**Problem**
Update the records below by changing every "Instruction" to "Command" and leaving the rest of the text unchanged.

Saved data entries
========

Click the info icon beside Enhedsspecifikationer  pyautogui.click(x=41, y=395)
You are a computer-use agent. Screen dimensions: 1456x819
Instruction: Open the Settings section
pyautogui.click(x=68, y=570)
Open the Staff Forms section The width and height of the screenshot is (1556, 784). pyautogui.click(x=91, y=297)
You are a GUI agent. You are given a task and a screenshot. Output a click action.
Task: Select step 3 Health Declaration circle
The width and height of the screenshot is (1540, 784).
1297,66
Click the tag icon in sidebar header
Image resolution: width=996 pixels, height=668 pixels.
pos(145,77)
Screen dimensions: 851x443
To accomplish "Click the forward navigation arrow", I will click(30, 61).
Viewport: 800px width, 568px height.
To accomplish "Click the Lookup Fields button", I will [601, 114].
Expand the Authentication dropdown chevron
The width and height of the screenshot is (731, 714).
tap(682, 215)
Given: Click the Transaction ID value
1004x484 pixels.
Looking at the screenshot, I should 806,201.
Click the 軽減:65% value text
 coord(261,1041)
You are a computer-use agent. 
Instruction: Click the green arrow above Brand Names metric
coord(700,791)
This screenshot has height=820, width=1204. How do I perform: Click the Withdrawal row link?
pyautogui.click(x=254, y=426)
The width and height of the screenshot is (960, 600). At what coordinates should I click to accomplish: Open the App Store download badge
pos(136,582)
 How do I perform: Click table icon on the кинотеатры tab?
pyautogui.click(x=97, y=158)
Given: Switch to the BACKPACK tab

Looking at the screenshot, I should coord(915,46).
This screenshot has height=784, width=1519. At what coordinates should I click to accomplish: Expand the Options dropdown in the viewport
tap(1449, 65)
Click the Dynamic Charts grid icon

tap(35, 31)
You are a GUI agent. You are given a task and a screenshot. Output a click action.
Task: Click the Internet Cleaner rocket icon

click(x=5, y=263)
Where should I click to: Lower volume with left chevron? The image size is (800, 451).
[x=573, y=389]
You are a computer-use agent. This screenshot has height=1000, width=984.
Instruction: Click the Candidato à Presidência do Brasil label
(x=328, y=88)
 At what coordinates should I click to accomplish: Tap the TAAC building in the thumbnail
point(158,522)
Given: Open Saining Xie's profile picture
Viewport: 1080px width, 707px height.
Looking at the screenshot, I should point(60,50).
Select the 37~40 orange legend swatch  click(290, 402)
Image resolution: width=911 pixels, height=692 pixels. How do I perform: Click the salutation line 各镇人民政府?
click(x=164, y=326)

========

**Task result**
Click the info icon beside Enhedsspecifikationer  pyautogui.click(x=41, y=395)
You are a computer-use agent. Screen dimensions: 1456x819
Command: Open the Settings section
pyautogui.click(x=68, y=570)
Open the Staff Forms section The width and height of the screenshot is (1556, 784). pyautogui.click(x=91, y=297)
You are a GUI agent. You are given a task and a screenshot. Output a click action.
Task: Select step 3 Health Declaration circle
The width and height of the screenshot is (1540, 784).
1297,66
Click the tag icon in sidebar header
Image resolution: width=996 pixels, height=668 pixels.
pos(145,77)
Screen dimensions: 851x443
To accomplish "Click the forward navigation arrow", I will click(30, 61).
Viewport: 800px width, 568px height.
To accomplish "Click the Lookup Fields button", I will [601, 114].
Expand the Authentication dropdown chevron
The width and height of the screenshot is (731, 714).
tap(682, 215)
Given: Click the Transaction ID value
1004x484 pixels.
Looking at the screenshot, I should 806,201.
Click the 軽減:65% value text
 coord(261,1041)
You are a computer-use agent. 
Command: Click the green arrow above Brand Names metric
coord(700,791)
This screenshot has height=820, width=1204. How do I perform: Click the Withdrawal row link?
pyautogui.click(x=254, y=426)
The width and height of the screenshot is (960, 600). At what coordinates should I click to accomplish: Open the App Store download badge
pos(136,582)
 How do I perform: Click table icon on the кинотеатры tab?
pyautogui.click(x=97, y=158)
Given: Switch to the BACKPACK tab

Looking at the screenshot, I should coord(915,46).
This screenshot has height=784, width=1519. At what coordinates should I click to accomplish: Expand the Options dropdown in the viewport
tap(1449, 65)
Click the Dynamic Charts grid icon

tap(35, 31)
You are a GUI agent. You are given a task and a screenshot. Output a click action.
Task: Click the Internet Cleaner rocket icon

click(x=5, y=263)
Where should I click to: Lower volume with left chevron? The image size is (800, 451).
[x=573, y=389]
You are a computer-use agent. This screenshot has height=1000, width=984.
Command: Click the Candidato à Presidência do Brasil label
(x=328, y=88)
 At what coordinates should I click to accomplish: Tap the TAAC building in the thumbnail
point(158,522)
Given: Open Saining Xie's profile picture
Viewport: 1080px width, 707px height.
Looking at the screenshot, I should point(60,50).
Select the 37~40 orange legend swatch  click(290, 402)
Image resolution: width=911 pixels, height=692 pixels. How do I perform: Click the salutation line 各镇人民政府?
click(x=164, y=326)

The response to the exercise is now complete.